Source data START

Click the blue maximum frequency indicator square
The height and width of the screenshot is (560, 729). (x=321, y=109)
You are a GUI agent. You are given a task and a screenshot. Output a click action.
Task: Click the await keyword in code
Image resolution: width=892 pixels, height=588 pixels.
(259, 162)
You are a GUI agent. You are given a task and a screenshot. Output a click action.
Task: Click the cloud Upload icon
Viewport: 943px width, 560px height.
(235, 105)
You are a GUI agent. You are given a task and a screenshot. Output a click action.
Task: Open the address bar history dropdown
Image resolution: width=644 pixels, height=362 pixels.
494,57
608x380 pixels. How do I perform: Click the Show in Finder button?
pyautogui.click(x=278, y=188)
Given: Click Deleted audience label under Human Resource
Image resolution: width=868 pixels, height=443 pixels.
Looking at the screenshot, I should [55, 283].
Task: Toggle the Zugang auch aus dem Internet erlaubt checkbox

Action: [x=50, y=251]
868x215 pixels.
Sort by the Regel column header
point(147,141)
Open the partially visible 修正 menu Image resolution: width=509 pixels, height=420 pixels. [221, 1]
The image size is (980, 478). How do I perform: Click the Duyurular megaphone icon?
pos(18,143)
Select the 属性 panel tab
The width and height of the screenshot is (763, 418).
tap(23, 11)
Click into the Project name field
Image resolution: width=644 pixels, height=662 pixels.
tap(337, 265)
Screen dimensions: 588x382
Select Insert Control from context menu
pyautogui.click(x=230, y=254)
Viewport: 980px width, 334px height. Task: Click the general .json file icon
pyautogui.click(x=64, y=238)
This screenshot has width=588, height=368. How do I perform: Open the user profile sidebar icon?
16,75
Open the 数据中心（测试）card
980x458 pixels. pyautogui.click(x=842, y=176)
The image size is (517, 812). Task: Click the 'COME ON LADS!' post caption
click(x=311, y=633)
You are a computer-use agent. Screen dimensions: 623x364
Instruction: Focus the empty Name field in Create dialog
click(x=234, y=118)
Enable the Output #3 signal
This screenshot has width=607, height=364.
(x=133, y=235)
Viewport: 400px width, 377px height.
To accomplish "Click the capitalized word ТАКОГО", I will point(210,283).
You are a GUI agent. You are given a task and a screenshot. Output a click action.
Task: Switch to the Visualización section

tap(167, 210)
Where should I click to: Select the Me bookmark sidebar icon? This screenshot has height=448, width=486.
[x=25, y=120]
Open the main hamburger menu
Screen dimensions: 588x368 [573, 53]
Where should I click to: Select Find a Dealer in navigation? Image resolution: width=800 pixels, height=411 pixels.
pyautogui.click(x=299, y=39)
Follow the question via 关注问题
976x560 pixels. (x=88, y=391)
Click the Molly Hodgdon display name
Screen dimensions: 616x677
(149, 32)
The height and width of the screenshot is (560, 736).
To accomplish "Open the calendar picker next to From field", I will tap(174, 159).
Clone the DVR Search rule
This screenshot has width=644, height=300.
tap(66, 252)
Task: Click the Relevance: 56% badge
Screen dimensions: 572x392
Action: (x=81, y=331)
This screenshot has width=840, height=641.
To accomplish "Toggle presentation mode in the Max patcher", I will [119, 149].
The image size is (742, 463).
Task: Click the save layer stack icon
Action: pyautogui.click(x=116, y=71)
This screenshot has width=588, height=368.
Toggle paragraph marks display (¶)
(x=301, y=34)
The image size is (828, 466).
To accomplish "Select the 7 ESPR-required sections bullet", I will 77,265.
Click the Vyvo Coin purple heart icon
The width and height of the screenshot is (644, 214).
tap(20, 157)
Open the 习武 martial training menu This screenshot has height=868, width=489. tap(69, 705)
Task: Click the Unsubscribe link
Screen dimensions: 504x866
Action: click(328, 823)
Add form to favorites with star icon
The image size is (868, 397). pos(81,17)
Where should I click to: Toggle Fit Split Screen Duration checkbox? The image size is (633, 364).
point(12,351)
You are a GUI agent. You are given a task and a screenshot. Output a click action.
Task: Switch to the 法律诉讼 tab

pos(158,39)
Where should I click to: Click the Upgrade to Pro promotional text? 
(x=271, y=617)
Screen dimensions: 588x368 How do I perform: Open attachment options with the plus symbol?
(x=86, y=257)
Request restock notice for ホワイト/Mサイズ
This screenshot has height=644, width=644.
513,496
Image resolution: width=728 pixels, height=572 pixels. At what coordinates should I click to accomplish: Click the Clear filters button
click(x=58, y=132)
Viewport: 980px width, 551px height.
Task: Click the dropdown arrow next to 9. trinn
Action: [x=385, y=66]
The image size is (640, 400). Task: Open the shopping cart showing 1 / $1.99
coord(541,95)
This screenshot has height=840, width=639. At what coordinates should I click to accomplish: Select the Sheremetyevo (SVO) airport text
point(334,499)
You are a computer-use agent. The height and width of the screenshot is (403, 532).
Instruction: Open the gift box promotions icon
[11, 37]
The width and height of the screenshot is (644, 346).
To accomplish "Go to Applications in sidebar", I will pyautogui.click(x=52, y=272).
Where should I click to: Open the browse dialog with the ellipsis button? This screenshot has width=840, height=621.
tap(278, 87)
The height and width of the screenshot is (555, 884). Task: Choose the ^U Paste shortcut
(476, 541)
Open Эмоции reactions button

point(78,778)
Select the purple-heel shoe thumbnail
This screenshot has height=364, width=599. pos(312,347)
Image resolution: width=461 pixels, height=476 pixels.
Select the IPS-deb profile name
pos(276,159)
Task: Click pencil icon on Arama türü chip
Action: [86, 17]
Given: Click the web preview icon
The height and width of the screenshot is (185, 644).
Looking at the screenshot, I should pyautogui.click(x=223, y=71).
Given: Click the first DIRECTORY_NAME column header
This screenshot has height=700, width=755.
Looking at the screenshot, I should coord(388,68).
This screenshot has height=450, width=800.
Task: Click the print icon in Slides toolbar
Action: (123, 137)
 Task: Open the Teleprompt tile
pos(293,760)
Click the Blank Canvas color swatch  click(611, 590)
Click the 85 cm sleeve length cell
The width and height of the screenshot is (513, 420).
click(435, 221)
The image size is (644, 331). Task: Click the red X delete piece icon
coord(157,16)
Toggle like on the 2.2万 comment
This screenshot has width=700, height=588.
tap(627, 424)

Source data END

**Problem:** If a line in the entries above contains "computer", report it.

**Written answer:**
You are a computer-use agent. Screen dimensions: 623x364
You are a computer-use agent. The height and width of the screenshot is (403, 532).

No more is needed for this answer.